--- Exercise task ---
Arrange the lines below as a Markdown table with the columns "No." and "Line", one numbered row per line, omitting blank lines and leaving out the pictures.

--- Raw data ---
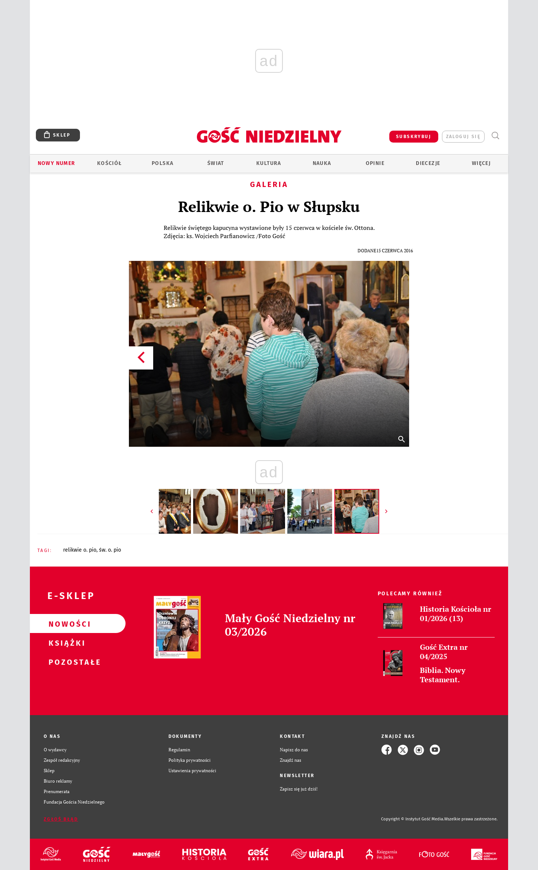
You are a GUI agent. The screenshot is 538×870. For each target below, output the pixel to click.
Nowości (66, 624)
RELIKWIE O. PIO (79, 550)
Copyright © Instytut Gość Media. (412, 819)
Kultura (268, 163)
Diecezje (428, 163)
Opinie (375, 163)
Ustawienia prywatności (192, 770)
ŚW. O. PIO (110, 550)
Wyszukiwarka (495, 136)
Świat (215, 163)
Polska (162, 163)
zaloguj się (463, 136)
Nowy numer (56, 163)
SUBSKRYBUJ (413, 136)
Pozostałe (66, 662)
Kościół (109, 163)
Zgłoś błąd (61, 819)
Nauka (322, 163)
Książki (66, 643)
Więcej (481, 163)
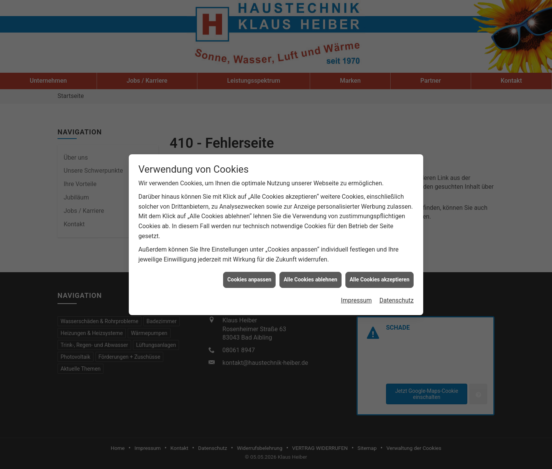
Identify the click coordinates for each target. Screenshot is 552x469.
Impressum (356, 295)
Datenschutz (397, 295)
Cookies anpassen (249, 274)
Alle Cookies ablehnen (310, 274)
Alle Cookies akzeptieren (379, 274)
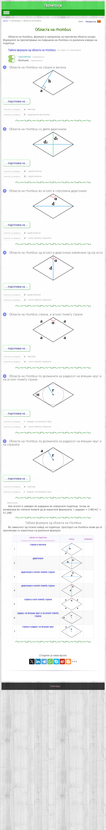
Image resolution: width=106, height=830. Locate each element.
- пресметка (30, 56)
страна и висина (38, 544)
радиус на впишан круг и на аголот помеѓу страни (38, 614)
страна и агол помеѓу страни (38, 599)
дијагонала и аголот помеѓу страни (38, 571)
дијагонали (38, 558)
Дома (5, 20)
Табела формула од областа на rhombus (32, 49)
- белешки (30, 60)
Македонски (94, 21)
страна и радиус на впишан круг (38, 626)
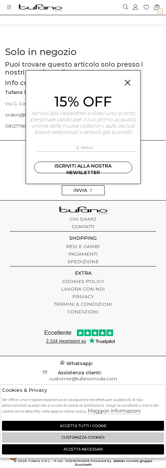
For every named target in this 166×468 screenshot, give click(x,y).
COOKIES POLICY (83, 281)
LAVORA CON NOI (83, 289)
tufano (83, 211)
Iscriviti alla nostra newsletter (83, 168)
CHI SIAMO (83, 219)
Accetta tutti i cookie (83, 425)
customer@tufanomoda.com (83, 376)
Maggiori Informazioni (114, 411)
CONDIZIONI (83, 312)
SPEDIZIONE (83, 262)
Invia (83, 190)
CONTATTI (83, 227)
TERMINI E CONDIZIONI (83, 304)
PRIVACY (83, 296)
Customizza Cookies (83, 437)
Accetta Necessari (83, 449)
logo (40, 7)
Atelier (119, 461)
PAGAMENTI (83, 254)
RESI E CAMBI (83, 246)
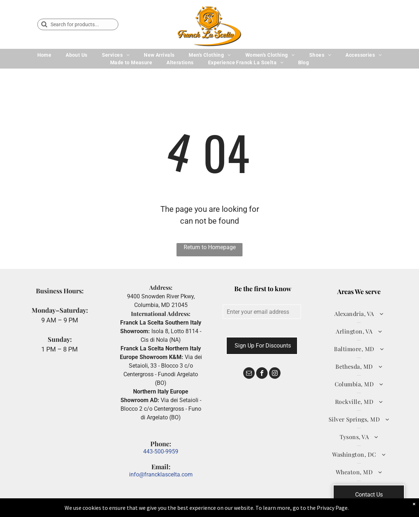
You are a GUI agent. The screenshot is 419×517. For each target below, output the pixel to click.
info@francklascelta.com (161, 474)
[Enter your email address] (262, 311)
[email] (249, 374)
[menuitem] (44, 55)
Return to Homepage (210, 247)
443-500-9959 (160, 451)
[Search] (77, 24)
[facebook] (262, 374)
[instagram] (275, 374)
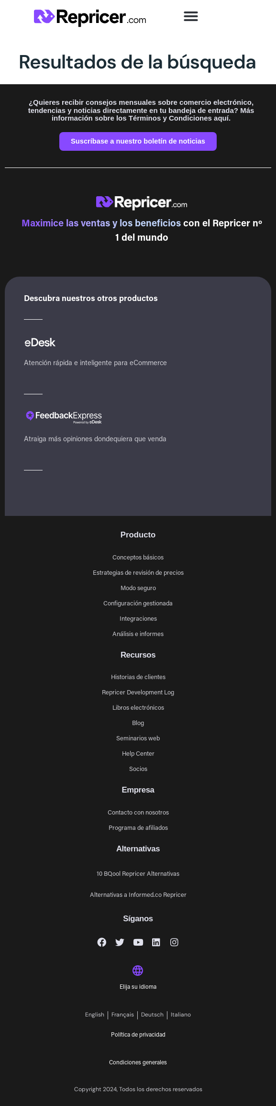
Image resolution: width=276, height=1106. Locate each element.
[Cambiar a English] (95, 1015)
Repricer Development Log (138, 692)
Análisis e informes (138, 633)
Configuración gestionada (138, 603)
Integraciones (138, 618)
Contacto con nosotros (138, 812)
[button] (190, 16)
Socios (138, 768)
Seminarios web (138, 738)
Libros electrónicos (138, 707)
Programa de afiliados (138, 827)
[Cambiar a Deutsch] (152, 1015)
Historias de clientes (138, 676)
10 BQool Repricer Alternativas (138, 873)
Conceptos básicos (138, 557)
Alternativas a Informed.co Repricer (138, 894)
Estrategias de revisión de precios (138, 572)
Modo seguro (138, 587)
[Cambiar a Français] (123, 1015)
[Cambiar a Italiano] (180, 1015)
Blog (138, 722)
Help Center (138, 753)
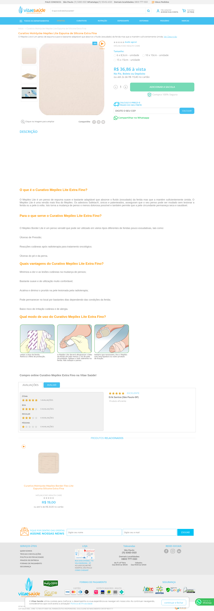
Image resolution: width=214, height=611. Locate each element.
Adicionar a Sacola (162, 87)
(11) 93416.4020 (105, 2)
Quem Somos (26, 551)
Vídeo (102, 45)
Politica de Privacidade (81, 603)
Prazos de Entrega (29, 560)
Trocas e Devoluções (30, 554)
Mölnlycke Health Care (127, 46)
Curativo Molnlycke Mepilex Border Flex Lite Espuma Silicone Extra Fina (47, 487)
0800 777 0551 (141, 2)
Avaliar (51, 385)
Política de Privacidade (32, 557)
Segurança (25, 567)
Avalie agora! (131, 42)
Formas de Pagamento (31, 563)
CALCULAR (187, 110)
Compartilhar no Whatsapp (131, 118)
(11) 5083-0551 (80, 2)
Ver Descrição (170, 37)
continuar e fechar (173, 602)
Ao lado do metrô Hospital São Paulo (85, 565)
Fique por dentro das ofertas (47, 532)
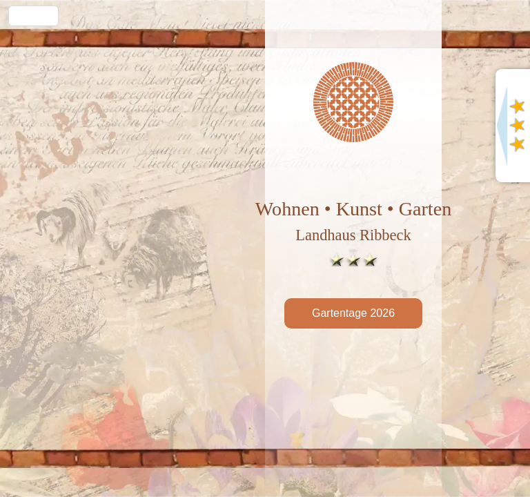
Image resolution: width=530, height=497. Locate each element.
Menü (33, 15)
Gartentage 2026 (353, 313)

--- Exercise result ---
| No. | Line |
|---|---|
| 1 | You are a GUI agent. The screenshot is 538×870. For each target below, output the pixel to click. |
| 2 | Nowości (66, 624) |
| 3 | RELIKWIE O. PIO (79, 550) |
| 4 | Copyright © Instytut Gość Media. (412, 819) |
| 5 | Kultura (268, 163) |
| 6 | Diecezje (428, 163) |
| 7 | Opinie (375, 163) |
| 8 | Ustawienia prywatności (192, 770) |
| 9 | ŚW. O. PIO (110, 550) |
| 10 | Wyszukiwarka (495, 136) |
| 11 | Świat (215, 163) |
| 12 | Polska (162, 163) |
| 13 | zaloguj się (463, 136) |
| 14 | Nowy numer (56, 163) |
| 15 | SUBSKRYBUJ (413, 136) |
| 16 | Pozostałe (66, 662) |
| 17 | Kościół (109, 163) |
| 18 | Zgłoś błąd (61, 819) |
| 19 | Nauka (322, 163) |
| 20 | Książki (66, 643) |
| 21 | Więcej (481, 163) |
| 22 | Identify the click coordinates for each target. Screenshot is 552x469. |
| 23 | Impressum (356, 295) |
| 24 | Datenschutz (397, 295) |
| 25 | Cookies anpassen (249, 274) |
| 26 | Alle Cookies ablehnen (310, 274) |
| 27 | Alle Cookies akzeptieren (379, 274) |
| 28 | Image resolution: width=106, height=830. Locate each element. |
| 29 | - пресметка (30, 56) |
| 30 | страна и висина (38, 544) |
| 31 | радиус на впишан круг и на аголот помеѓу страни (38, 614) |
| 32 | страна и агол помеѓу страни (38, 599) |
| 33 | дијагонала и аголот помеѓу страни (38, 571) |
| 34 | дијагонали (38, 558) |
| 35 | Дома (5, 20) |
| 36 | Табела формула од областа на rhombus (32, 49) |
| 37 | - белешки (30, 60) |
| 38 | Македонски (94, 21) |
| 39 | страна и радиус на впишан круг (38, 626) |
| 40 | For every named target in this 166×468 screenshot, give click(x,y). |
| 41 | COOKIES POLICY (83, 281) |
| 42 | LAVORA CON NOI (83, 289) |
| 43 | tufano (83, 211) |
| 44 | Iscriviti alla nostra newsletter (83, 168) |
| 45 | CHI SIAMO (83, 219) |
| 46 | Accetta tutti i cookie (83, 425) |
| 47 | customer@tufanomoda.com (83, 376) |
| 48 | Maggiori Informazioni (114, 411) |
| 49 | CONDIZIONI (83, 312) |
| 50 | SPEDIZIONE (83, 262) |
| 51 | Invia (83, 190) |
| 52 | CONTATTI (83, 227) |
| 53 | TERMINI E CONDIZIONI (83, 304) |
| 54 | PRIVACY (83, 296) |
| 55 | Customizza Cookies (83, 437) |
| 56 | Accetta Necessari (83, 449) |
| 57 | logo (40, 7) |
| 58 | Atelier (119, 461) |
| 59 | PAGAMENTI (83, 254) |
| 60 | RESI E CAMBI (83, 246) |
| 61 | You are a GUI agent. The screenshot is 419×517. For each target below, output the pixel to click. |
| 62 | info@francklascelta.com (161, 474) |
| 63 | [Enter your email address] (262, 311) |
| 64 | [email] (249, 374) |
| 65 | [menuitem] (44, 55) |
| 66 | Return to Homepage (210, 247) |
| 67 | 443-500-9959 (160, 451) |
| 68 | [Search] (77, 24) |
| 69 | [facebook] (262, 374) |
| 70 | [instagram] (275, 374) |
| 71 | Image resolution: width=276, height=1106. Locate each element. |
| 72 | [Cambiar a English] (95, 1015) |
| 73 | Repricer Development Log (138, 692) |
| 74 | Análisis e informes (138, 633) |
| 75 | Configuración gestionada (138, 603) |
| 76 | Integraciones (138, 618) |
| 77 | Contacto con nosotros (138, 812) |
| 78 | [button] (190, 16) |
| 79 | Socios (138, 768) |
| 80 | Seminarios web (138, 738) |
| 81 | Libros electrónicos (138, 707) |
| 82 | Programa de afiliados (138, 827) |
| 83 | [Cambiar a Deutsch] (152, 1015) |
| 84 | Historias de clientes (138, 676) |
| 85 | 10 BQool Repricer Alternativas (138, 873) |
| 86 | Conceptos básicos (138, 557) |
| 87 | Alternativas a Informed.co Repricer (138, 894) |
| 88 | Estrategias de revisión de precios (138, 572) |
| 89 | Modo seguro (138, 587) |
| 90 | [Cambiar a Français] (123, 1015) |
| 91 | [Cambiar a Italiano] (180, 1015) |
| 92 | Blog (138, 722) |
| 93 | Help Center (138, 753) |
| 94 | Image resolution: width=214, height=611. Locate each element. |
| 95 | Adicionar a Sacola (162, 87) |
| 96 | (11) 93416.4020 (105, 2) |
| 97 | Quem Somos (26, 551) |
| 98 | Vídeo (102, 45) |
| 99 | Politica de Privacidade (81, 603) |
| 100 | Prazos de Entrega (29, 560) |
| 101 | Trocas e Devoluções (30, 554) |
| 102 | Mölnlycke Health Care (127, 46) |
| 103 | Curativo Molnlycke Mepilex Border Flex Lite Espuma Silicone Extra Fina (47, 487) |
| 104 | 0800 777 0551 (141, 2) |
| 105 | Avaliar (51, 385) |
| 106 | Política de Privacidade (32, 557) |
| 107 | Segurança (25, 567) |
| 108 | Avalie agora! (131, 42) |
| 109 | Formas de Pagamento (31, 563) |
| 110 | CALCULAR (187, 110) |
| 111 | Compartilhar no Whatsapp (131, 118) |
| 112 | (11) 5083-0551 (80, 2) |
| 113 | Ver Descrição (170, 37) |
| 114 | continuar e fechar (173, 602) |
| 115 | Ao lado do metrô Hospital São Paulo (85, 565) |
| 116 | Fique por dentro das ofertas (47, 532) |
| 117 | Image resolution: width=530, height=497. Locate each element. |
| 118 | Menü (33, 15) |
| 119 | Gartentage 2026 (353, 313) |